But steel traps? In today’s polarized political climate, partisans put more weight on what side of the political aisle a jurist sits — well before they consider whether to keep them around into their dotage. For the fervent liberal or conservative, a judicial “mind like a steel trap” is attractive only when it’s closed to the opposing side.

For a number of reasons, however, not the least being my belief in the axiom that power corrupts, I advocate consistently for term limits to rein in the powerful. Indeed, this is why I wholeheartedly agree with Indiana University law professor Charles Geyh’s assessment that for judges, “Age restrictions really are a proxy for term limits.”

So age restrictions are a good thing.
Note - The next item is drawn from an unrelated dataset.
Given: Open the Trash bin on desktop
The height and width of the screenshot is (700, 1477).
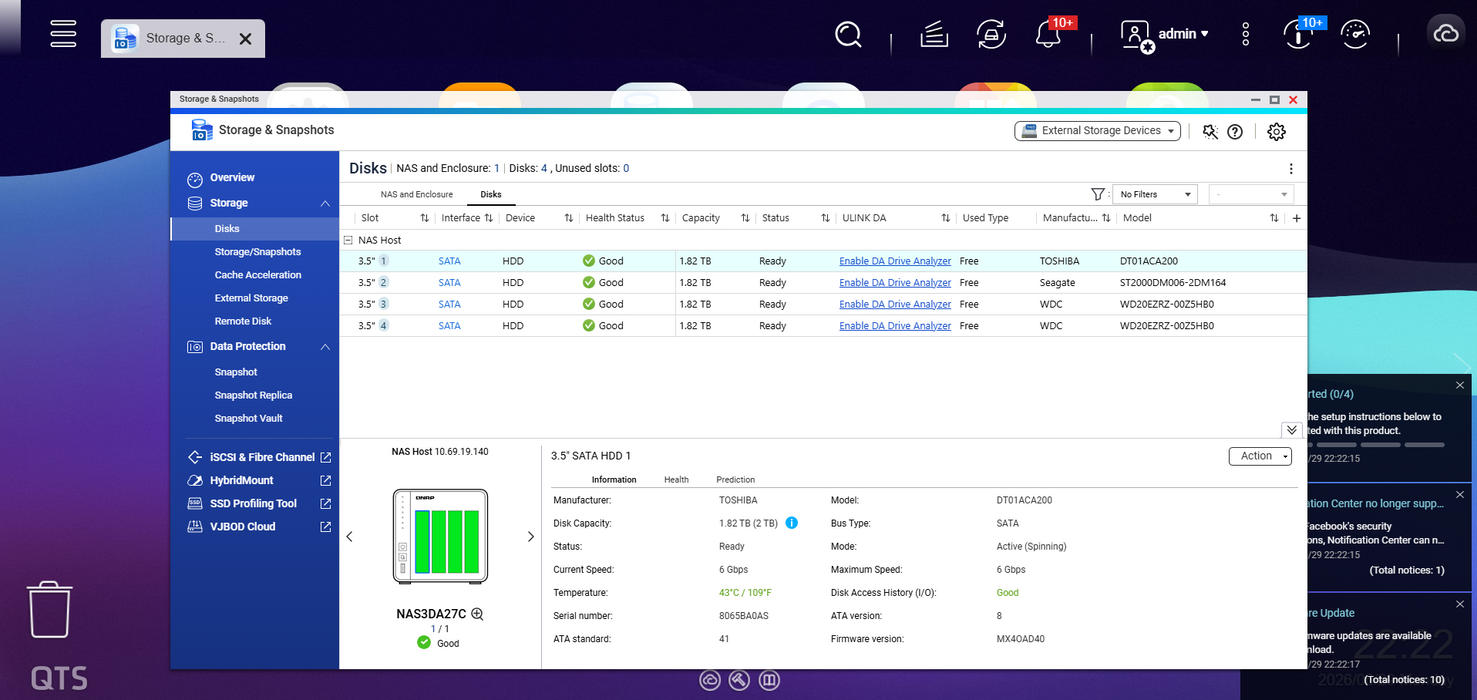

Besides, even with politicians and judges acting more like aging rock stars who never say die, whatever happened to for every time there is a season?

Running on empty.

photoBeyond arguing that there’s plenty of ‘gas left in the old tank,’ proponents of an ageless judiciary, also offer up the somewhat specious reasoning that because states have judicial disciplinary mechanisms in place to punish or remove judges, there’s no longer any reason to impose mandatory retirement ages on judges.

As WSJ reporter Ashby Jones explains, the mandatory retirement ages for judges were established “long before states had developed formal processes to get rid of judges who had become ill or suffered mental decline.”  

But according to data gleaned by Citizens for Judicial Accountability, a self-described “nonpartisan citizens’ grassroots organization,” out of an estimated 10,000 judicial complaints it claims were analyzed by the American Judicature Society, “Statistically, only one out of a hundred complaints or 1% and probably less results in a determination.”

Rather than relying exclusively on the purported watchdog vigilance of judicial accountability commissions, if state lawmakers want to keep aging judges on the bench —  to safeguard the public’s faith in the courts against the potential of a mentally and physically enfeebled judiciary — lawmakers should follow 7th Circuit Federal Appellate Court Judge Richard Posner’s advice for “the nation’s premier geriatric occupation.”

So that things don’t just wander in and get mangled by a mind that’s become a rusty steel trap — after 70, Judge Posner recommends judges be required to take “a test of mental acuity every five years.”


Photo Credits: “Bear trap,” by Minnesota Historical Society at Flickr via Creative Commons-licensed content requiring attribution and share alike distribution; “Detail from Corrupt Legislation. Mural by Elihu Vedder. Lobby to Main Reading Room, Library of Congress Thomas Jefferson Building, Washington, D.C. Main figure is seated atop a pedestal saying “CORRUPT LEGISLATION” at Wikipedia Commons, Photographed 2007 by Carol Highsmith who explicitly placed the photograph in the public domain; “Out of gas,” by 2nd2Nunn Photography at Flickr via Creative Commons-licensed content requiring attribution and share alike distribution.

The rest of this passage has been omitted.